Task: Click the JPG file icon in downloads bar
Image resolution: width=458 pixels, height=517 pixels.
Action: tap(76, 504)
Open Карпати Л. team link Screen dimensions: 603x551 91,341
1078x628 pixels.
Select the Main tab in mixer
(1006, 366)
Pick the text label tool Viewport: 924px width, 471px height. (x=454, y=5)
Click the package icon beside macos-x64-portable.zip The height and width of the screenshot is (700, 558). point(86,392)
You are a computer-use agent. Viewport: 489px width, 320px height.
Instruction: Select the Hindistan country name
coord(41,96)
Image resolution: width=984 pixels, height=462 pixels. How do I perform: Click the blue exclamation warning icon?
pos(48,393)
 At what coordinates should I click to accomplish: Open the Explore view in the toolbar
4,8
════════════════════
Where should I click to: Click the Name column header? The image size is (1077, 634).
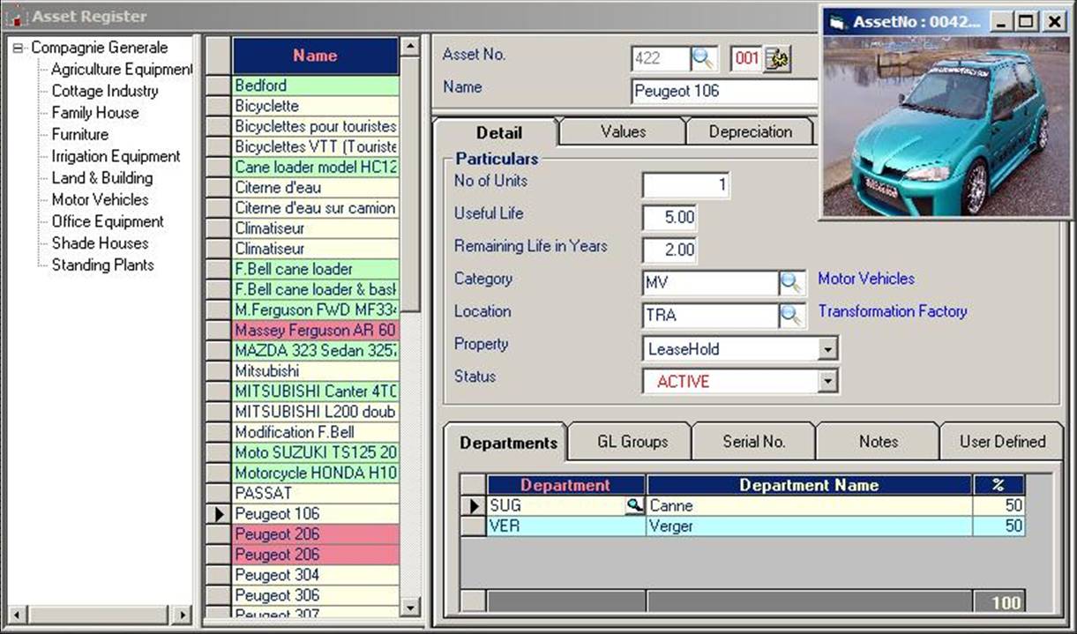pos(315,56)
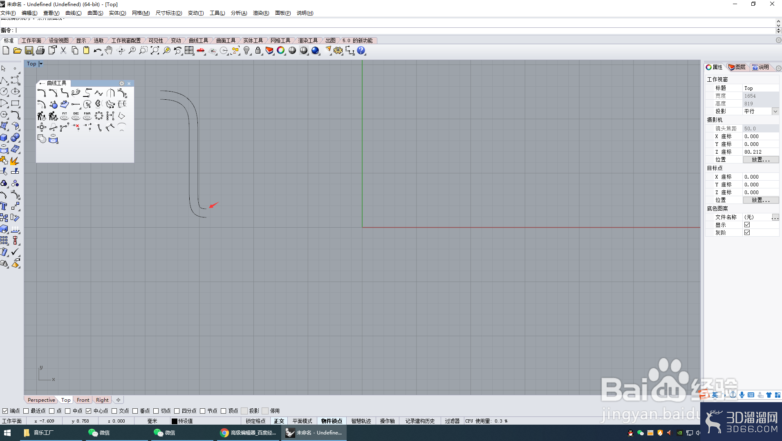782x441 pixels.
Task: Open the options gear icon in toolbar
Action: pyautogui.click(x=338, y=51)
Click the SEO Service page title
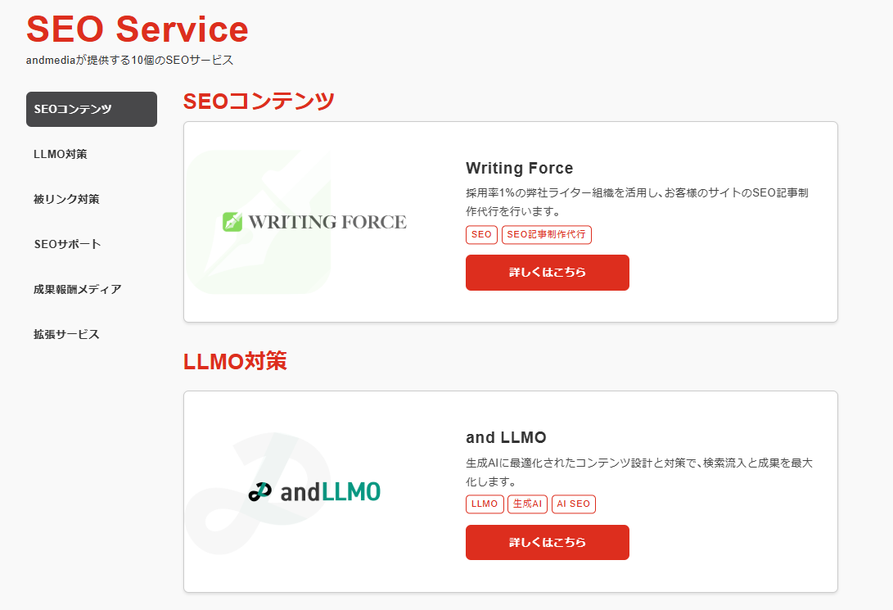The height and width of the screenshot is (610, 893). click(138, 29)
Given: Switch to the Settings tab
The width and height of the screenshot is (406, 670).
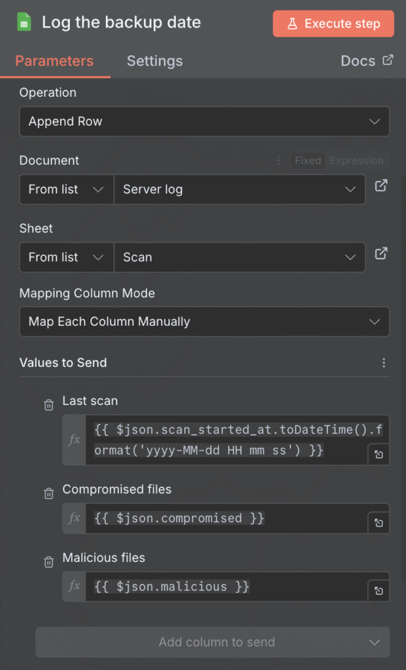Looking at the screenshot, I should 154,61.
════════════════════
ASSIGNMENT: Take every line above that includes "Viewport" and list it.

ANSWER FOR THE TASK:
Pick the text label tool Viewport: 924px width, 471px height. (x=454, y=5)
You are a computer-use agent. Viewport: 489px width, 320px height.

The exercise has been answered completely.